REQUIRED WORK: Please transcribe exactly the lines from the line holding "Task: Click the app logo in the header" through the end of the data below, and skip any pictures.

SOURCE INFORMATION:
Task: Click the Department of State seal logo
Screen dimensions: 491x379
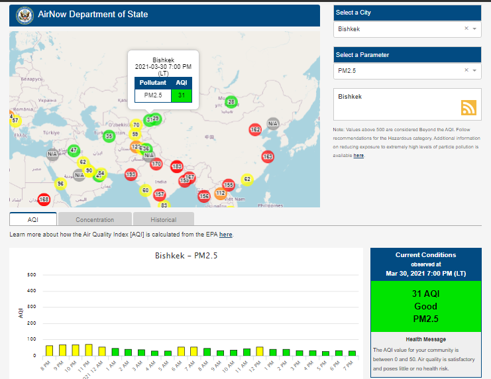Action: pyautogui.click(x=23, y=15)
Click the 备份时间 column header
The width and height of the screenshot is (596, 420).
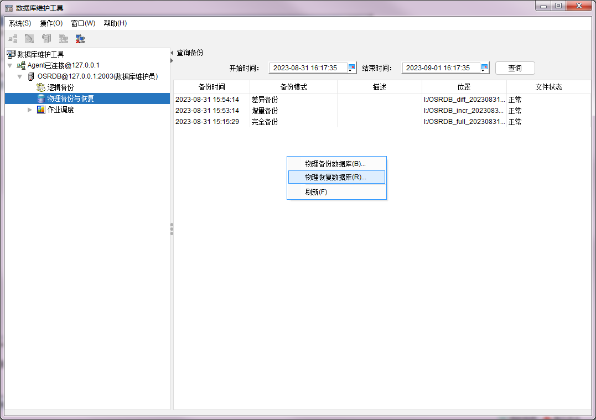point(211,87)
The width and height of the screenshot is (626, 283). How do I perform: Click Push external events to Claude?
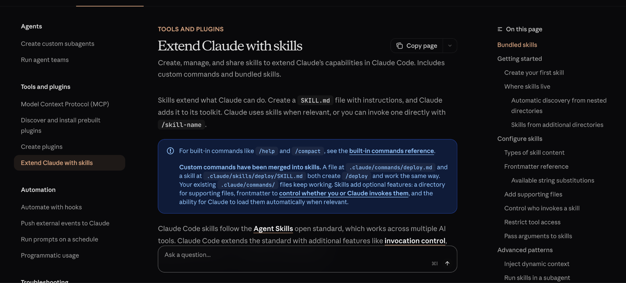click(x=65, y=223)
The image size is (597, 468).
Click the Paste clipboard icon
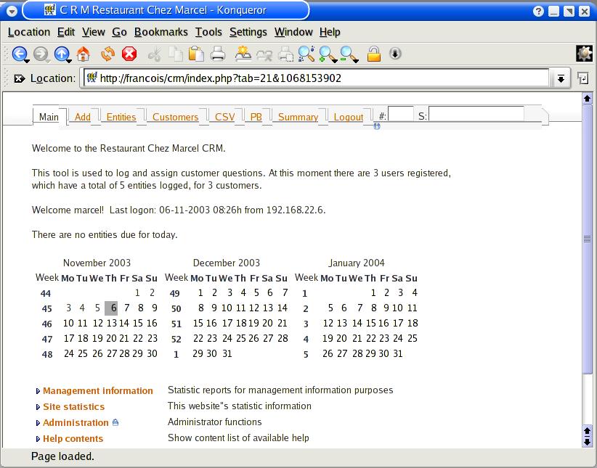point(196,54)
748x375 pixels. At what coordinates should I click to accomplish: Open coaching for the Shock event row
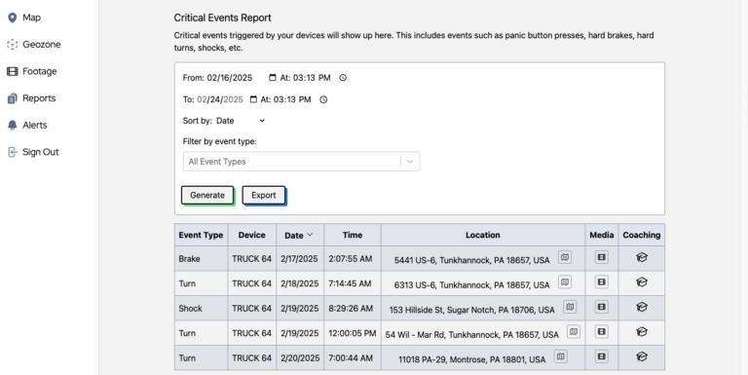[642, 307]
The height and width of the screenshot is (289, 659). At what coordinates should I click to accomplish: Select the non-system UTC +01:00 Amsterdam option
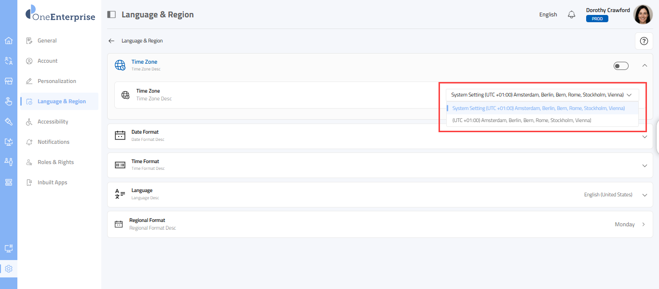(522, 120)
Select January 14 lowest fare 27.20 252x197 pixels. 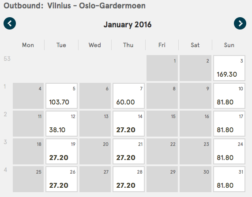click(x=128, y=124)
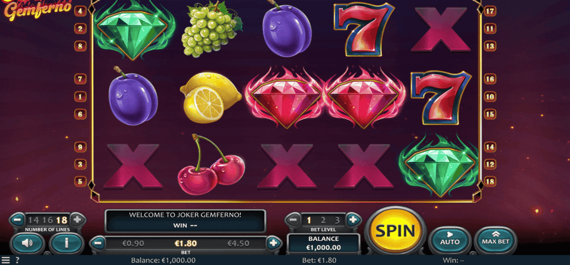Image resolution: width=570 pixels, height=265 pixels.
Task: Lower the bet level with minus
Action: click(x=294, y=219)
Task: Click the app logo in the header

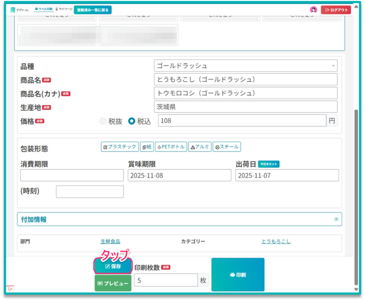Action: coord(20,9)
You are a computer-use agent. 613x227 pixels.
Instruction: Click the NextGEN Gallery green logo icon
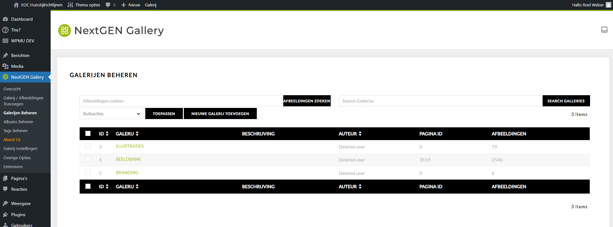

THE COMPLETED TASK:
Task: Click the app logo in the header

Action: coord(20,9)
You are a computer-use agent. 613x227 pixels.
Instruction: Click the NextGEN Gallery green logo icon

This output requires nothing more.